* **Instructions for the task**:
Your answer should be the lines below from the one with "Task: Click the cut scissors icon" to the one with "978x652 pixels.", both included, given again exactly and with nothing added.

Top of Records for this exercise

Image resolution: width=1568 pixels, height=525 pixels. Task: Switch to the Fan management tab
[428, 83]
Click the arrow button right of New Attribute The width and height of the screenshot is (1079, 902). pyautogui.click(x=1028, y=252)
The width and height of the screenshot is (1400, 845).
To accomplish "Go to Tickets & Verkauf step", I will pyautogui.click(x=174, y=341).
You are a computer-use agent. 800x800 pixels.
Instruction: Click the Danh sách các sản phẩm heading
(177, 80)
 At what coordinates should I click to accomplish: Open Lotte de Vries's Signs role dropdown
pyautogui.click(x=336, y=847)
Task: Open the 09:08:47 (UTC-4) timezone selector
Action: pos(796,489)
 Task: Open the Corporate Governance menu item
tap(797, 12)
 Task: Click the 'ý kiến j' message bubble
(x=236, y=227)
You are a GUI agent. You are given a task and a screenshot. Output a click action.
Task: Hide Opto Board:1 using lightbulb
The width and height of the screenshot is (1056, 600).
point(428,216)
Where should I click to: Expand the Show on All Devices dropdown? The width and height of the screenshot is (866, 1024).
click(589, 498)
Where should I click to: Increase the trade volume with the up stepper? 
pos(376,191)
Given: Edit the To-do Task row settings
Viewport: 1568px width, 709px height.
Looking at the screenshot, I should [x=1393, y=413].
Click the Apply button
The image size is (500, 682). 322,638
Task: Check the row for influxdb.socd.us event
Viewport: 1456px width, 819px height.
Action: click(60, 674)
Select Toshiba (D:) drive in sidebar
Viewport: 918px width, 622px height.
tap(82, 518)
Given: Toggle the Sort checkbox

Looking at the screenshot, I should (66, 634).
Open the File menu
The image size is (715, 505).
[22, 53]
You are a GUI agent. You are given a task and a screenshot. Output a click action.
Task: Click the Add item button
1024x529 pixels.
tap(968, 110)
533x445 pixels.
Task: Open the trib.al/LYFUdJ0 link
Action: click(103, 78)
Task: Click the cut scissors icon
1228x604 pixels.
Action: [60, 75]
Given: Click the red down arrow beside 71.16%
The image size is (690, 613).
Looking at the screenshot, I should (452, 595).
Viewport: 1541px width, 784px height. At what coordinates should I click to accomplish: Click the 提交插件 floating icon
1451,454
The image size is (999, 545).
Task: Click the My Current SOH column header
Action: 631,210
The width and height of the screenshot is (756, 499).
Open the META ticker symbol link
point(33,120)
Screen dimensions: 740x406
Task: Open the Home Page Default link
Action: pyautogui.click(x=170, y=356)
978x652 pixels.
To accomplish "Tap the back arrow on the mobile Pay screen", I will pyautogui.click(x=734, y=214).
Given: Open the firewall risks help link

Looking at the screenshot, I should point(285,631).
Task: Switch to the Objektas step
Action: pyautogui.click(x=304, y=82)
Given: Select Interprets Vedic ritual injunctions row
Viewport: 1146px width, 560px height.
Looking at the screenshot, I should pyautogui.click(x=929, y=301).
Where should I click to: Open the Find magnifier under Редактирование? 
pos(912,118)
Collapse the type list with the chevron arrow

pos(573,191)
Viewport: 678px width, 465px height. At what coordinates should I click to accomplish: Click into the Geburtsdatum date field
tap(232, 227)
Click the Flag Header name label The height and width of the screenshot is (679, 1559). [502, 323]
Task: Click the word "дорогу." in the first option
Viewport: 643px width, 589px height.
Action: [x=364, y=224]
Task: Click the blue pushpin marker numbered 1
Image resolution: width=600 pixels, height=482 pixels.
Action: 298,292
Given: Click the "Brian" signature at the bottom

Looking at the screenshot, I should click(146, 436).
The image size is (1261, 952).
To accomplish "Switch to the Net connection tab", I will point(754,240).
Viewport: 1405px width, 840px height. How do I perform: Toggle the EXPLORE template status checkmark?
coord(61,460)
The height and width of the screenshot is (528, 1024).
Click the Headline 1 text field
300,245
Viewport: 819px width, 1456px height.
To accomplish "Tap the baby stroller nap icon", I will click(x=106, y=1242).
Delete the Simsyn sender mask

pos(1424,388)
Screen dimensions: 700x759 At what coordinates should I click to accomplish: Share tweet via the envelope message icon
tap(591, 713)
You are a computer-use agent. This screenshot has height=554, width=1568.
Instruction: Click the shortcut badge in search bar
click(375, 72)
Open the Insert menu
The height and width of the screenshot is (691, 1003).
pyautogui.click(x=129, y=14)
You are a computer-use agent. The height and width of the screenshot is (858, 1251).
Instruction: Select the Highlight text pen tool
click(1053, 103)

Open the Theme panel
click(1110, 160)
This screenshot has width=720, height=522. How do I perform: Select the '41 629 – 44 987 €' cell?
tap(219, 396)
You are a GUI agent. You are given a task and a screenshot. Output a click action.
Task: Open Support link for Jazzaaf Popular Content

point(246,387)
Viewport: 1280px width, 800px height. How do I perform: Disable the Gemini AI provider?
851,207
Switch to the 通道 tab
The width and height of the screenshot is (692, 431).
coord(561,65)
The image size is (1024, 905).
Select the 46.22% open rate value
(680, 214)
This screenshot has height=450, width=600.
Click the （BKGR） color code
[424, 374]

Bottom of Records for this exercise

* **Exercise answer**:
Task: Click the cut scissors icon
1228x604 pixels.
Action: [60, 75]
Given: Click the red down arrow beside 71.16%
The image size is (690, 613).
Looking at the screenshot, I should (452, 595).
Viewport: 1541px width, 784px height. At what coordinates should I click to accomplish: Click the 提交插件 floating icon
1451,454
The image size is (999, 545).
Task: Click the My Current SOH column header
Action: 631,210
The width and height of the screenshot is (756, 499).
Open the META ticker symbol link
point(33,120)
Screen dimensions: 740x406
Task: Open the Home Page Default link
Action: pyautogui.click(x=170, y=356)
978x652 pixels.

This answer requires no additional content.